[[ Data for analysis open ]]

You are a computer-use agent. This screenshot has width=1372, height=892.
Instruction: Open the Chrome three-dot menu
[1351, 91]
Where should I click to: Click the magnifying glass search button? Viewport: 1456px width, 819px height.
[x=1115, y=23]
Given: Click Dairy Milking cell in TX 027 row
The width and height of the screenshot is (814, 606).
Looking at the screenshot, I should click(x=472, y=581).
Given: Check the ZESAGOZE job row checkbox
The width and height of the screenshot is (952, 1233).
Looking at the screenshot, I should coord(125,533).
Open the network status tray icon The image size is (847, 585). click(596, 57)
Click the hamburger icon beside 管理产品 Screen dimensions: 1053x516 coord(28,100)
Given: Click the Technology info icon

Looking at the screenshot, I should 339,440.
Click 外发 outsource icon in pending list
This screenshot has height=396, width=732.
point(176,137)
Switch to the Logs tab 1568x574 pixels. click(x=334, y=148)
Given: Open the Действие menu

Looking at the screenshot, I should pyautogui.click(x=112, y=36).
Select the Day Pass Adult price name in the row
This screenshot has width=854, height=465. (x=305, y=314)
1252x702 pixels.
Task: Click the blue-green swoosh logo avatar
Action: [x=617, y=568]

[[ Data for analysis closed ]]

The problem:
No line may be skipped. Transcribe the listing above exactly.

Response to the task:
You are a computer-use agent. This screenshot has width=1372, height=892.
Instruction: Open the Chrome three-dot menu
[1351, 91]
Where should I click to: Click the magnifying glass search button? Viewport: 1456px width, 819px height.
[x=1115, y=23]
Given: Click Dairy Milking cell in TX 027 row
The width and height of the screenshot is (814, 606).
Looking at the screenshot, I should click(x=472, y=581).
Given: Check the ZESAGOZE job row checkbox
The width and height of the screenshot is (952, 1233).
Looking at the screenshot, I should coord(125,533).
Open the network status tray icon The image size is (847, 585). click(596, 57)
Click the hamburger icon beside 管理产品 Screen dimensions: 1053x516 coord(28,100)
Given: Click the Technology info icon

Looking at the screenshot, I should 339,440.
Click 外发 outsource icon in pending list
This screenshot has height=396, width=732.
point(176,137)
Switch to the Logs tab 1568x574 pixels. click(x=334, y=148)
Given: Open the Действие menu

Looking at the screenshot, I should pyautogui.click(x=112, y=36).
Select the Day Pass Adult price name in the row
This screenshot has width=854, height=465. (x=305, y=314)
1252x702 pixels.
Task: Click the blue-green swoosh logo avatar
Action: [x=617, y=568]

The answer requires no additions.